Assignment = Within the data below, copy each line where the string "search" is found.

(Stored records)
= = =
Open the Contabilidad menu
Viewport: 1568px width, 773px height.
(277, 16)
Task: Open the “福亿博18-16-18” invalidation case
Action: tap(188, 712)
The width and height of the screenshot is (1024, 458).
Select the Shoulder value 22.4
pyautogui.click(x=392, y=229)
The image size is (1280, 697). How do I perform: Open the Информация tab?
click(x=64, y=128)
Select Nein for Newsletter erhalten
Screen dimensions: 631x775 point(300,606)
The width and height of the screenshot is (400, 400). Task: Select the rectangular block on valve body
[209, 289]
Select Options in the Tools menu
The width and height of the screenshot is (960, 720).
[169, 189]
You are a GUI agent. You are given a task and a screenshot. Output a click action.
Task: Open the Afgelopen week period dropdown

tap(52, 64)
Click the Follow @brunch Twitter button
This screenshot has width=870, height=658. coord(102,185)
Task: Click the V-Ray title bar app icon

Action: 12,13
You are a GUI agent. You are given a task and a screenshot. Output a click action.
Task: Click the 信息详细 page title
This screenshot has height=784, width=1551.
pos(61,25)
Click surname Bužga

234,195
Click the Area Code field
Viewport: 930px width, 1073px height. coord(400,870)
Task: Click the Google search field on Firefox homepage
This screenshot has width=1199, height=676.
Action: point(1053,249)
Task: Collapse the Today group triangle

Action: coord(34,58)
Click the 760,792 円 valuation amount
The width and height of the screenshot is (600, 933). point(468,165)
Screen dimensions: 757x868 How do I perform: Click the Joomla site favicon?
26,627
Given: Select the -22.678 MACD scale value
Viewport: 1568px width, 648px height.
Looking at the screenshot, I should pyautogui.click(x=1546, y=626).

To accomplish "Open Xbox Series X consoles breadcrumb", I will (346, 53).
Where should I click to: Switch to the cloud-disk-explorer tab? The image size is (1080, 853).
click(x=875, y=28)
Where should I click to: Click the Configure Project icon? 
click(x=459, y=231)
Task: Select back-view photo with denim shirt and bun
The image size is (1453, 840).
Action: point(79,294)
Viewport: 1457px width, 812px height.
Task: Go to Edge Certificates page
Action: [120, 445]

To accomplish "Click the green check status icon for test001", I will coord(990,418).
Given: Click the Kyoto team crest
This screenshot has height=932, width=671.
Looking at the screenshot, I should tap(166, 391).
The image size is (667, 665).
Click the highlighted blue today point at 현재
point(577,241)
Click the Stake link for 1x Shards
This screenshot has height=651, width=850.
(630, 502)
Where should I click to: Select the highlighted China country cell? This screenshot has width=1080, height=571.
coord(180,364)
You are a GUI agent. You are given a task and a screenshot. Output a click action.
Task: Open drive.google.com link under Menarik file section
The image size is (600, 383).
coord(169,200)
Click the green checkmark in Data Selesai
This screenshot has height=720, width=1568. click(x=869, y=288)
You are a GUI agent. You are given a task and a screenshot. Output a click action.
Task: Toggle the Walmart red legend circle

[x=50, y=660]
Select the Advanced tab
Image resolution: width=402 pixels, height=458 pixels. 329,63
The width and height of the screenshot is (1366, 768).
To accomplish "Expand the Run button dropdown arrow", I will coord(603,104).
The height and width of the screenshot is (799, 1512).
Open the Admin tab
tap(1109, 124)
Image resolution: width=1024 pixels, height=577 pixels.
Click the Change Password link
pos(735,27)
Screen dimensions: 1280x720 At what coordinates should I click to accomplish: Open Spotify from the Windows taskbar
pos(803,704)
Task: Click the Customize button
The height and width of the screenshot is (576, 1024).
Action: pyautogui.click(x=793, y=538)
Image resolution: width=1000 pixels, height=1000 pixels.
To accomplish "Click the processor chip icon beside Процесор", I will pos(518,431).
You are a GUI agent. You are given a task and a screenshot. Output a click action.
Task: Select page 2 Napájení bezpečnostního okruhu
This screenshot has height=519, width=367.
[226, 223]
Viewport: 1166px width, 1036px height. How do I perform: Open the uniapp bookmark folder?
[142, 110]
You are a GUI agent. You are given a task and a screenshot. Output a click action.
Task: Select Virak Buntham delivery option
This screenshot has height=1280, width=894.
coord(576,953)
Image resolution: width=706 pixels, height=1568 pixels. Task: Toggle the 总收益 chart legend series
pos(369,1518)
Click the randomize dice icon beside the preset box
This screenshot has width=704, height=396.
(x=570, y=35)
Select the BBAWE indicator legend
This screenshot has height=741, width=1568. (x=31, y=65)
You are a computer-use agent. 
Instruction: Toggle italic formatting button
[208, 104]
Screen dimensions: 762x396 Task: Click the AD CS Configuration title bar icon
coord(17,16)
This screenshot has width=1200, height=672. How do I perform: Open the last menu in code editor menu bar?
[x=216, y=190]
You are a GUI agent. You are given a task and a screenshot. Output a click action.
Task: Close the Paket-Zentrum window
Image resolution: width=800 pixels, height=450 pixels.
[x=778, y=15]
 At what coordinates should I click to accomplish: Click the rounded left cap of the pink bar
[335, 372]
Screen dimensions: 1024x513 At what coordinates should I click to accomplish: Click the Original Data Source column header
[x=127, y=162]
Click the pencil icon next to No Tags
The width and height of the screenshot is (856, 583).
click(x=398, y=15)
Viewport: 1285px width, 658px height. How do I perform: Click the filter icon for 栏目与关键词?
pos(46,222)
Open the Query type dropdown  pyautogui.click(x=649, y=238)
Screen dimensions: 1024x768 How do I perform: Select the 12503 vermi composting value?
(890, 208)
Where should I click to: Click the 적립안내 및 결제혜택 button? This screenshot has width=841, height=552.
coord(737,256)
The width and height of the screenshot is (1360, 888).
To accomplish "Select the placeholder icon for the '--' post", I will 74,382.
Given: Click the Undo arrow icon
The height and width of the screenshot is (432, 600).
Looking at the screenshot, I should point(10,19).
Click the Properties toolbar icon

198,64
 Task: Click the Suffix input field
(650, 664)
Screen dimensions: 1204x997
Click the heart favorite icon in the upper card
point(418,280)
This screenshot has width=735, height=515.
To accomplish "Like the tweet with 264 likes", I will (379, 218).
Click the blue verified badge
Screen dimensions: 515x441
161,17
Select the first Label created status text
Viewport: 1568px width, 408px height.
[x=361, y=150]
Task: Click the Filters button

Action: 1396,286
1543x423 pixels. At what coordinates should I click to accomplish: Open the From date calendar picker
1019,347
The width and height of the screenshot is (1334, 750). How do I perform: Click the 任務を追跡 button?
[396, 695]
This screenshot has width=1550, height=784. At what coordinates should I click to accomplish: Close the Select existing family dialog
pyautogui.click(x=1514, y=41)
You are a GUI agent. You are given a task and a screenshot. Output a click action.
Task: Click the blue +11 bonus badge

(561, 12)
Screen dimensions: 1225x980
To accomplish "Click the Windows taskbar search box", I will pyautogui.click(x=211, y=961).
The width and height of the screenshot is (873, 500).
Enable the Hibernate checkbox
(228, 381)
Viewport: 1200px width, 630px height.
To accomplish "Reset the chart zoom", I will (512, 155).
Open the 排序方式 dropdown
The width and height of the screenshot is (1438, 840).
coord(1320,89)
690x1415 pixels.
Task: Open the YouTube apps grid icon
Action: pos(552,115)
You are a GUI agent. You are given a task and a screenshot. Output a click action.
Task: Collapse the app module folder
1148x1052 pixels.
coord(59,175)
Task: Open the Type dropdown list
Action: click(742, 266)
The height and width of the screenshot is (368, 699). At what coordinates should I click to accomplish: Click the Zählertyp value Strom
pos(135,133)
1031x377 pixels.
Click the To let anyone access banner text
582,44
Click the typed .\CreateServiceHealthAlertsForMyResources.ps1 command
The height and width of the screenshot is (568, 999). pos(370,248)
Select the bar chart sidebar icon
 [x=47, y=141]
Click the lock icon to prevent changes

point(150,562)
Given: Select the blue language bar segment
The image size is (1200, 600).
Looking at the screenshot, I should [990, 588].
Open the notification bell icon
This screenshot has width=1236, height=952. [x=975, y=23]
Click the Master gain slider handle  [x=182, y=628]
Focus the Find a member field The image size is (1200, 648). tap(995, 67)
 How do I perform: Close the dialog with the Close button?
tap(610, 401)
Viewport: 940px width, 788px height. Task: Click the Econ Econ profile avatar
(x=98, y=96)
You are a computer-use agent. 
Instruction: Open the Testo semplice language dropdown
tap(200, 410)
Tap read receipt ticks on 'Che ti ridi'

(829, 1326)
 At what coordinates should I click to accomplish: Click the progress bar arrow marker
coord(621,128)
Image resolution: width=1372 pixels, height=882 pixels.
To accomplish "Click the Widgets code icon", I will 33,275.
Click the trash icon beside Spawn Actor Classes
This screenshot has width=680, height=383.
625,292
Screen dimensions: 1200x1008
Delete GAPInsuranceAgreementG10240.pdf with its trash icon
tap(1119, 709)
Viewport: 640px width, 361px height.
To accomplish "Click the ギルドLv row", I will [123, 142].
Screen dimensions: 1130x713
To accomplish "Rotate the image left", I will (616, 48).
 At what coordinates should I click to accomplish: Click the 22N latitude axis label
= = =
Response to the task =
Task: Click the Google search field on Firefox homepage
To accomplish "Click the Windows taskbar search box", I will pyautogui.click(x=211, y=961).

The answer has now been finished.